*PROBLEM DESCRIPTION*:
Below are some records. Quote exactly the lines from the one that contains "[Advertisement] (180, 250)" through the last, both included, and leave out the pictures.
··· RECORDED INFORMATION ···
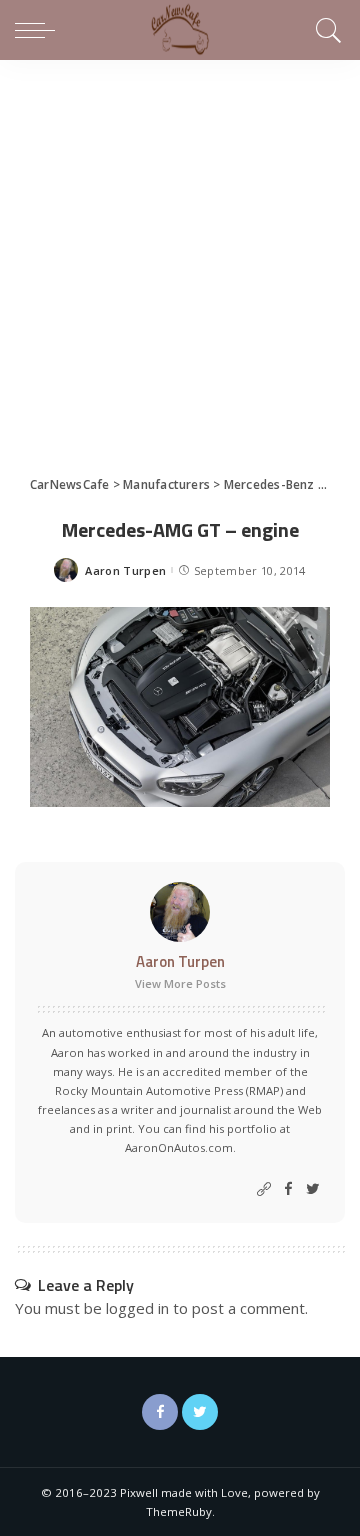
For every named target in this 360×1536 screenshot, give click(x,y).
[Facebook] (288, 1189)
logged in (137, 1308)
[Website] (264, 1189)
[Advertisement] (180, 250)
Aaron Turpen (125, 570)
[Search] (325, 30)
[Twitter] (313, 1189)
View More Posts (180, 983)
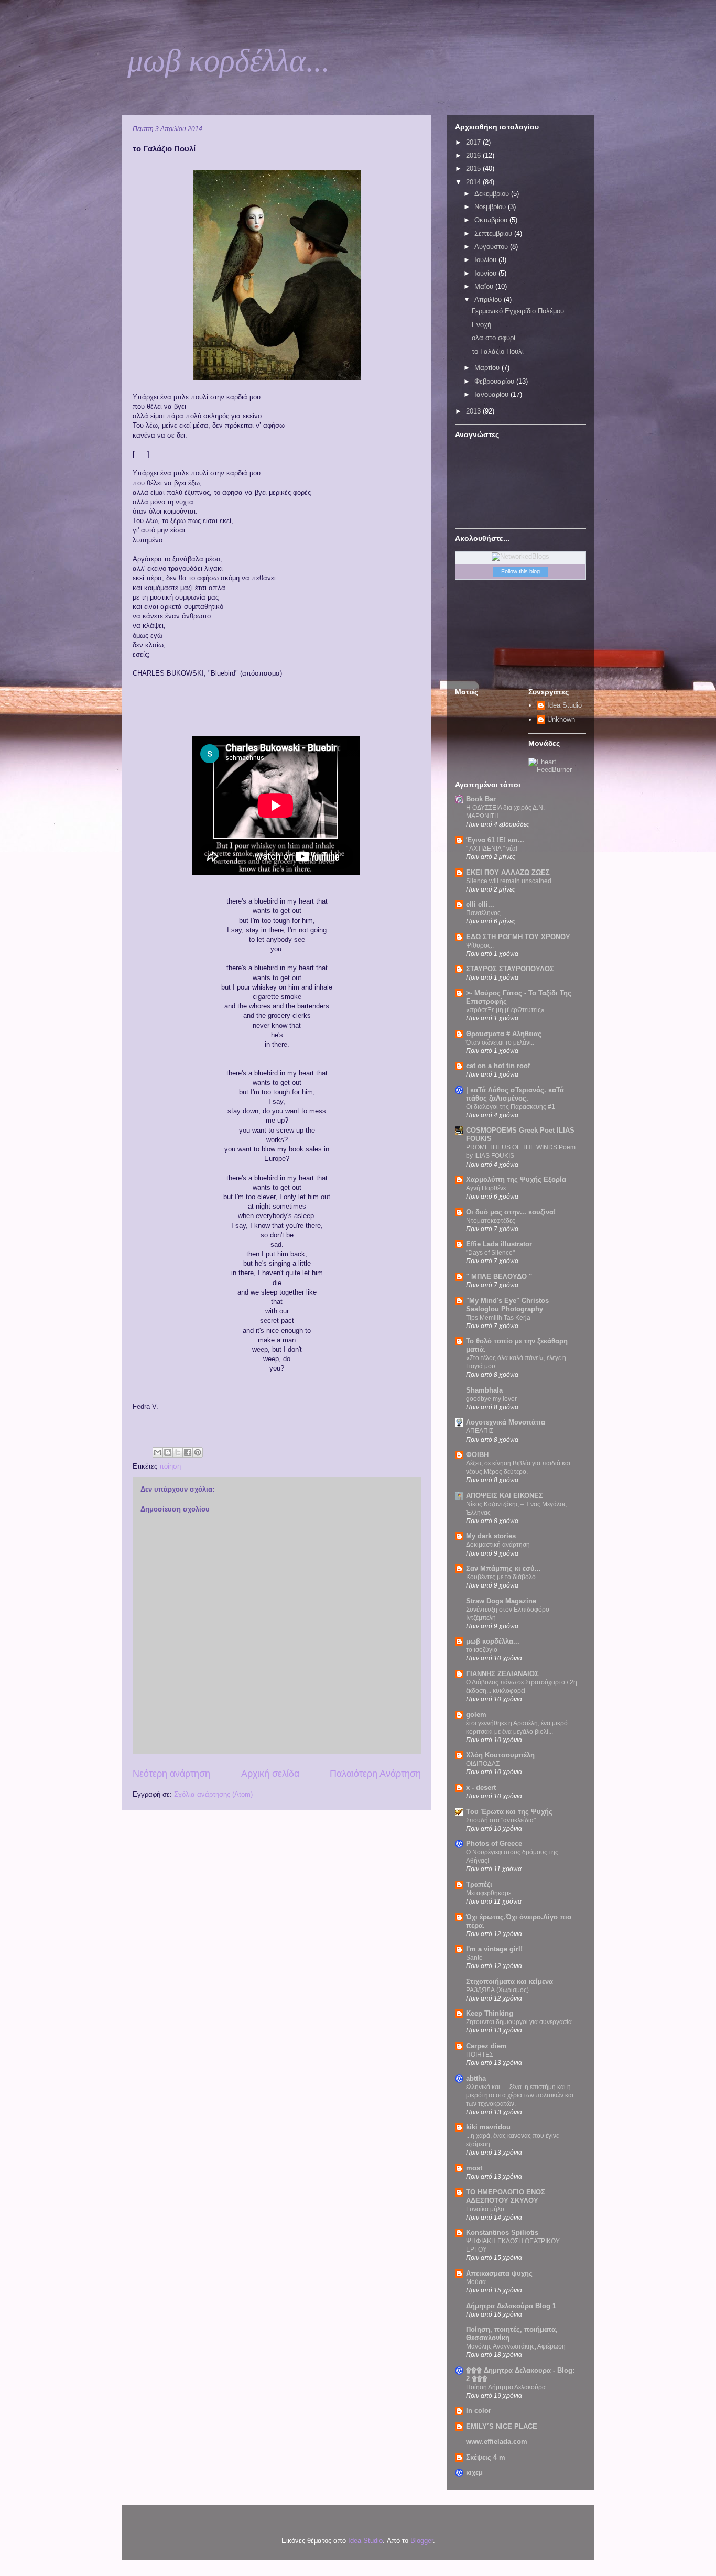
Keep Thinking (489, 2013)
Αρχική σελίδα (270, 1773)
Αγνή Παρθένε (486, 1188)
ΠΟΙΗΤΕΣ (479, 2054)
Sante (474, 1957)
···
*RESPONSE*:
[Advertisement] (180, 250)
Aaron Turpen (125, 570)
[Search] (325, 30)
[Twitter] (313, 1189)
View More Posts (180, 983)
Keep Thinking (489, 2013)
Αρχική σελίδα (270, 1773)
Αγνή Παρθένε (486, 1188)
ΠΟΙΗΤΕΣ (479, 2054)
Sante (474, 1957)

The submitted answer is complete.